### Dataset records
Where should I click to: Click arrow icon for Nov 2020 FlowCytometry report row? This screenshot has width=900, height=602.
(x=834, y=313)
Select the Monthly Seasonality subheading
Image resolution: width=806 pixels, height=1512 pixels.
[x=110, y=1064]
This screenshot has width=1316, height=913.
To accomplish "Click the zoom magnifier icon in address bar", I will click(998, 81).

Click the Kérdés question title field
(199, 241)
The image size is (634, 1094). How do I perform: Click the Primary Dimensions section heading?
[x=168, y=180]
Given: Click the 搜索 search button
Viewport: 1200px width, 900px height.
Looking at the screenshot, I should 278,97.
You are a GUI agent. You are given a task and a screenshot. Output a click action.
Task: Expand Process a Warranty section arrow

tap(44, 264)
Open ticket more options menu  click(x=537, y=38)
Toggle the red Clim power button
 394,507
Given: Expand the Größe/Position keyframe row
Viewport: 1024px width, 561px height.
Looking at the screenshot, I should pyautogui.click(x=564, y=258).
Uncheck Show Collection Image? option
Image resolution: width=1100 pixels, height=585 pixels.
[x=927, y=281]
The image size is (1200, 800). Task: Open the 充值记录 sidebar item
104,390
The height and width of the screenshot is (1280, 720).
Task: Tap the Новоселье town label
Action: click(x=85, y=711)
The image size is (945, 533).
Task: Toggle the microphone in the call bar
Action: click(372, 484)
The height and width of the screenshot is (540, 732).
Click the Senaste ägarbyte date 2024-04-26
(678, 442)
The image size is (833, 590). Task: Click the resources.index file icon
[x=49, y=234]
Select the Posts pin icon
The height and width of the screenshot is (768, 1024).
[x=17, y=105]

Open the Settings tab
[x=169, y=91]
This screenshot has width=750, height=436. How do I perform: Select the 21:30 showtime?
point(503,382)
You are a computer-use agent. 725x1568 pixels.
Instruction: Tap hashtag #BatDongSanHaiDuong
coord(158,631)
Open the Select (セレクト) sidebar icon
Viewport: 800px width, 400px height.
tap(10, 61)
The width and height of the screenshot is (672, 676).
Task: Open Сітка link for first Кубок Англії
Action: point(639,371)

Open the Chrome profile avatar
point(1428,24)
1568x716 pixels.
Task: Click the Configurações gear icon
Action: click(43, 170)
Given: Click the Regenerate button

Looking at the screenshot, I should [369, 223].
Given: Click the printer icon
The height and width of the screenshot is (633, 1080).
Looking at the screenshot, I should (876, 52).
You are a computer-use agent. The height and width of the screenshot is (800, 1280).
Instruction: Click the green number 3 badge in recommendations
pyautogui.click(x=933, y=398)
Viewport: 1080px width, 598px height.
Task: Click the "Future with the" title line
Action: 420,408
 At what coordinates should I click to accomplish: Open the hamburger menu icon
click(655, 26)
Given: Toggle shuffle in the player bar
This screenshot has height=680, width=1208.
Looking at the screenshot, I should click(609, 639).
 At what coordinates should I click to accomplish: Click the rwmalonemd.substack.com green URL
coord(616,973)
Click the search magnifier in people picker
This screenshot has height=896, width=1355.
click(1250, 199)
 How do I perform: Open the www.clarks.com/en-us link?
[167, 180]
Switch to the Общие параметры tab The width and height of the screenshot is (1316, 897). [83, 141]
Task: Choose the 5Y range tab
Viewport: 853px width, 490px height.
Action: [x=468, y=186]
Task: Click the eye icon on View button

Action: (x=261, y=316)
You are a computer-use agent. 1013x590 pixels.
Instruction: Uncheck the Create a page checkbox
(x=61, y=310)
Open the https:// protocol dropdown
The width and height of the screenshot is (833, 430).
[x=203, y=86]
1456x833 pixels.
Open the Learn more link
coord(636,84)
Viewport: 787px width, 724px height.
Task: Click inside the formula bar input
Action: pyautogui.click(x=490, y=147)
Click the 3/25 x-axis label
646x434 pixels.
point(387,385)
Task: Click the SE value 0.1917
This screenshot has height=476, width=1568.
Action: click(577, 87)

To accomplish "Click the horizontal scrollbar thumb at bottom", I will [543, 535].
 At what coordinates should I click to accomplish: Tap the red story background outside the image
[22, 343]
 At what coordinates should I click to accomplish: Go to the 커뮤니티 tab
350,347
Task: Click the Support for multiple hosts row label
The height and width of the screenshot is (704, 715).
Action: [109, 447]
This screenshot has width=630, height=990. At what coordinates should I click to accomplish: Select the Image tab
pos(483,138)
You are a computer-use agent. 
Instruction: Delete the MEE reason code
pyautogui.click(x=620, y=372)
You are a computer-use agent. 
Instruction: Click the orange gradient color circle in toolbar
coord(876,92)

### Problem requirements
All of the data above needs to be given again exactly.

### Output of the task
Where should I click to: Click arrow icon for Nov 2020 FlowCytometry report row? This screenshot has width=900, height=602.
(x=834, y=313)
Select the Monthly Seasonality subheading
Image resolution: width=806 pixels, height=1512 pixels.
[x=110, y=1064]
This screenshot has width=1316, height=913.
To accomplish "Click the zoom magnifier icon in address bar", I will click(998, 81).

Click the Kérdés question title field
(199, 241)
The image size is (634, 1094). How do I perform: Click the Primary Dimensions section heading?
[x=168, y=180]
Given: Click the 搜索 search button
Viewport: 1200px width, 900px height.
Looking at the screenshot, I should 278,97.
You are a GUI agent. You are given a task and a screenshot. Output a click action.
Task: Expand Process a Warranty section arrow

tap(44, 264)
Open ticket more options menu  click(x=537, y=38)
Toggle the red Clim power button
 394,507
Given: Expand the Größe/Position keyframe row
Viewport: 1024px width, 561px height.
Looking at the screenshot, I should pyautogui.click(x=564, y=258).
Uncheck Show Collection Image? option
Image resolution: width=1100 pixels, height=585 pixels.
[x=927, y=281]
The image size is (1200, 800). Task: Open the 充值记录 sidebar item
104,390
The height and width of the screenshot is (1280, 720).
Task: Tap the Новоселье town label
Action: click(x=85, y=711)
The image size is (945, 533).
Task: Toggle the microphone in the call bar
Action: click(372, 484)
The height and width of the screenshot is (540, 732).
Click the Senaste ägarbyte date 2024-04-26
(678, 442)
The image size is (833, 590). Task: Click the resources.index file icon
[x=49, y=234]
Select the Posts pin icon
The height and width of the screenshot is (768, 1024).
[x=17, y=105]

Open the Settings tab
[x=169, y=91]
This screenshot has width=750, height=436. How do I perform: Select the 21:30 showtime?
point(503,382)
You are a computer-use agent. 725x1568 pixels.
Instruction: Tap hashtag #BatDongSanHaiDuong
coord(158,631)
Open the Select (セレクト) sidebar icon
Viewport: 800px width, 400px height.
tap(10, 61)
The width and height of the screenshot is (672, 676).
Task: Open Сітка link for first Кубок Англії
Action: point(639,371)

Open the Chrome profile avatar
point(1428,24)
1568x716 pixels.
Task: Click the Configurações gear icon
Action: click(43, 170)
Given: Click the Regenerate button

Looking at the screenshot, I should [369, 223].
Given: Click the printer icon
The height and width of the screenshot is (633, 1080).
Looking at the screenshot, I should (876, 52).
You are a computer-use agent. The height and width of the screenshot is (800, 1280).
Instruction: Click the green number 3 badge in recommendations
pyautogui.click(x=933, y=398)
Viewport: 1080px width, 598px height.
Task: Click the "Future with the" title line
Action: 420,408
 At what coordinates should I click to accomplish: Open the hamburger menu icon
click(655, 26)
Given: Toggle shuffle in the player bar
This screenshot has height=680, width=1208.
Looking at the screenshot, I should click(609, 639).
 At what coordinates should I click to accomplish: Click the rwmalonemd.substack.com green URL
coord(616,973)
Click the search magnifier in people picker
This screenshot has height=896, width=1355.
click(1250, 199)
 How do I perform: Open the www.clarks.com/en-us link?
[167, 180]
Switch to the Общие параметры tab The width and height of the screenshot is (1316, 897). [83, 141]
Task: Choose the 5Y range tab
Viewport: 853px width, 490px height.
Action: [x=468, y=186]
Task: Click the eye icon on View button

Action: (x=261, y=316)
You are a computer-use agent. 1013x590 pixels.
Instruction: Uncheck the Create a page checkbox
(x=61, y=310)
Open the https:// protocol dropdown
The width and height of the screenshot is (833, 430).
[x=203, y=86]
1456x833 pixels.
Open the Learn more link
coord(636,84)
Viewport: 787px width, 724px height.
Task: Click inside the formula bar input
Action: pyautogui.click(x=490, y=147)
Click the 3/25 x-axis label
646x434 pixels.
point(387,385)
Task: Click the SE value 0.1917
This screenshot has height=476, width=1568.
Action: click(577, 87)

To accomplish "Click the horizontal scrollbar thumb at bottom", I will [543, 535].
 At what coordinates should I click to accomplish: Tap the red story background outside the image
[22, 343]
 At what coordinates should I click to accomplish: Go to the 커뮤니티 tab
350,347
Task: Click the Support for multiple hosts row label
The height and width of the screenshot is (704, 715).
Action: [109, 447]
This screenshot has width=630, height=990. At what coordinates should I click to accomplish: Select the Image tab
pos(483,138)
You are a computer-use agent. 
Instruction: Delete the MEE reason code
pyautogui.click(x=620, y=372)
You are a computer-use agent. 
Instruction: Click the orange gradient color circle in toolbar
coord(876,92)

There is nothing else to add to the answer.